Ini Tiga Lahan Subur Radikalisme di Kota Bogor

Harakatuna

12/11/2017

2
Min Read

On This Post

Harakatuna.com. Bogor. Peneliti Countering Violent Extremism (CVE) dan Analis Politik Timur Tengah Muhammad Syauqillah mengatakan, Kota Bogor menjadi salah satu wilayah untuk pelatihan militer oleh berbagai kelompok radikal. Argumentasinya logistik dan akses Bogor memadai, selain itu ada fakta sosial bahwa dukungan masyarakat Bogor atas gagasan Kilafah cukup besar.

Kata Syauqillah, penyebaran radikal di Bogor berada di tiga tempat dan ketiganya menjadi lahan subur radikalisme di Bogor. Ketiga tempat ini kemudian menjadi sarana mobilisasi gerakan dan kaderisasi anggota.

“Ketiga tempat itu adalah Masjid, kampus dan pesantren. Tiga tempat inilah yang rentan dalam penyebaran gagasan intoleran dan radikal, yang pada lanjutannya mengarah pada aksi terorisme,” kata Syauqillah baru-baru ini di Jakarta.

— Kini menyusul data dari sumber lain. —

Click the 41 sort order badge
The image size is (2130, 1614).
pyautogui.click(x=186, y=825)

Pernyataan ini disampaikan Syauqillah, berdasar ringkasan dari studi pendahuluan yang akan terus dikembangkan Setara Institute. Data juga dikumpulkan oleh peneliti sejak Juli-Oktober 2017 dengan pendekatan covert indepth interview sebagai model penelitian yang paling memungkinkan dilakukan.

Kata Syauqillah, Masjid menjadi sarana efektif menjaring masyarakat dengan berbagai segmentasi sosial. Sedangkan pesantren dan kampus adalah institusi pendidikan, dimana para pemuda menjadi kelompok rentan objek gerakan radikalisme.

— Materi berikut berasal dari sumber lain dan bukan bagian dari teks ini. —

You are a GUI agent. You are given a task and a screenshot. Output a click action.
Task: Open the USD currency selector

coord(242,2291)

“Penyebaran gagasan radikal mendapatkan tantangan dari organisasi masyarakat (ormas) keagamaan berhaluan moderat untuk menghalau laju diseminasi pemahaman radikal, mamun masih terdapat kendala infiltrasi gerakan ketika pemahaman radikal berada di kampus dan masjid-masjid yang berlokasi di perumahan,” jelas Syauqillah.